Thompson was only six when his father left the family. For this reason, the murder of his dad had less impact on him than might have been expected. “He was out of my life anyway. So it did not change me. The only thing I realised, when he died, was what a big family I had because they all came over from Nigeria. Oh my God.”
Does Thompson feel African in any way? “No, I feel really British. My mum [a Scot from Dundee] was the key influence. She gave me this work ethic. I saw what she did, and considered it normal to have three jobs as a cleaner and bring up kids on your own.”
When he told his mum as a teenager that he was going to dedicate his life to sport she said he would need to move out. “She said it as she saw it. She wanted me to stick to my studies but I was luckier than most. I could stay with my aunt. Even when I won my Olympic medals my mum didn’t mellow. She never said she was wrong. But that was her. She gave me a lot. I just loved sport so much.”
Thompson has been associated with Laureus Sports since its inception 20 years ago. As a Laureus Academy member, he is passionate about sport’s ability to unite and inspire. He is also enthused about his friendship with other Academy members. “I’ve built a brilliant relationship with Morne du Plessis, Hugo Porta [former rugby players from South Africa and Argentina respectively] and Steve Waugh [a former Australia cricket captain].”
Has he always followed rugby and cricket? “I’m probably too good-looking for both,” Thompson says, his laughter booming. “Even now.”
We’re way past our allocated time-slot but Thomson wants to keep chatting. “Next, we’re going to talk about one of my best friends who is in charge of the IAAF.”
Seb Coe is the man that Thompson most admires as a fellow athlete. “Yeah. Seb’s got such grit and determination. He’s faced such a hard four years. They’ve had Caster Semenya The Russian drugs thing. The trans-gender thing. And now there’s the shoe thing.”
The IAAF’s new regulations have failed to limit the impact of Nike’s race-changing footwear. Thompson pulls a face. “I don’t think athletics should be about who’s got the best shoes. So Seb has to deal with a lot and he’s done a good job under the circumstances. With women athletes it’s also been blurred by the transgender issue. There are some sports where you can just say ‘I identify as a woman’ even if you are a man. It’s a whole can of worms. I just can’t believe the IOC has not stood up to be counted. I think there should be a safe place for women. I’m all for being inclusive but the sports federations don’t understand the consequences.”

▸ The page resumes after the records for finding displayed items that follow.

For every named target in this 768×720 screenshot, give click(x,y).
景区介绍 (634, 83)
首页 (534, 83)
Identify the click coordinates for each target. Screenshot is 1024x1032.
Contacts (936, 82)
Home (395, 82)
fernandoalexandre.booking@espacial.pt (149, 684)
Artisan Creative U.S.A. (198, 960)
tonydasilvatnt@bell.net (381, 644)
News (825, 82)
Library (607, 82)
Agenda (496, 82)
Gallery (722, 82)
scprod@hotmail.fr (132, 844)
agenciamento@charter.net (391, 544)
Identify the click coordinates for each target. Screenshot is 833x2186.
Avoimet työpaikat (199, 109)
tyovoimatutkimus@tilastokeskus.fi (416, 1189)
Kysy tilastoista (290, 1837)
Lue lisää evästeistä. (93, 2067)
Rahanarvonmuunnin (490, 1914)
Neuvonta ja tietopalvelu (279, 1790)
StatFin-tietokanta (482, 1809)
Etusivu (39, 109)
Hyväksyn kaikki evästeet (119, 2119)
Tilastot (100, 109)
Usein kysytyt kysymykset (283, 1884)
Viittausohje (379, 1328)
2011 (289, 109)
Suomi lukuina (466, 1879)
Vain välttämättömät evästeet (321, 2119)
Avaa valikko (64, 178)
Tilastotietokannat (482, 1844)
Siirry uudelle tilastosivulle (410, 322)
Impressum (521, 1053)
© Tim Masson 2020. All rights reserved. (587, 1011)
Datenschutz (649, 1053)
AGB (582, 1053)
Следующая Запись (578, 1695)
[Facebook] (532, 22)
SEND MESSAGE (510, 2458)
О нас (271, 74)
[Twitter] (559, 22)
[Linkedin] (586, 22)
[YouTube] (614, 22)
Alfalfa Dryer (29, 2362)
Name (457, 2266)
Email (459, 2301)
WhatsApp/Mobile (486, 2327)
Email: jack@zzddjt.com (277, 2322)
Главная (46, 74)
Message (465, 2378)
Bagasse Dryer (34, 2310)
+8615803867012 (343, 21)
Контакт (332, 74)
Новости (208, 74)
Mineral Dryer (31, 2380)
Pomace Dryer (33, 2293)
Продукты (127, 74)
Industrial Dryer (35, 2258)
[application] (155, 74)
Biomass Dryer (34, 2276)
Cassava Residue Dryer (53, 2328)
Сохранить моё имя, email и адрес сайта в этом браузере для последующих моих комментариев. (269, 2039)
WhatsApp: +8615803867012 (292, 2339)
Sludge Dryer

Despite these complexities, will Thompson be in Tokyo? “Of course.” Has he missed an Olympics since his first in 1976? “No. Don’t be silly. It’s the best three weeks in the world. They’ve all been good but you know what? They all pale into insignificance with ours. London was so good. That was the best 12 billion quid we’ve ever spent.”
Why did British sport fail to build on such success? “We were having a holiday, and enjoying it. Then we had to get back to the slog of life. But for three weeks, we were the centre of the universe.”
What about now? Does he ever feel doubt without the intensity of elite competition to bolster his self-belief? “Yeah, I now think I might die before I’m 110,” he says with a smile. “But it’s a good question. I went to a funeral the other day of a guy that coached me in football when I was at Wimbledon. He was six years younger than me. They talked about what he did. I was thinking, if I had to die soon, the only thing that would upset me would be not seeing all the kids grow up. Otherwise, I’ve had the best life. I’ve had an unbelievable life. And it’s still really exciting. I still look forward to every day.”
The 20th anniversary Laureus World Sports Awards honoured the greatest sporting triumphs of 2019, and celebrated the power of sport in transforming the lives of millions of young people.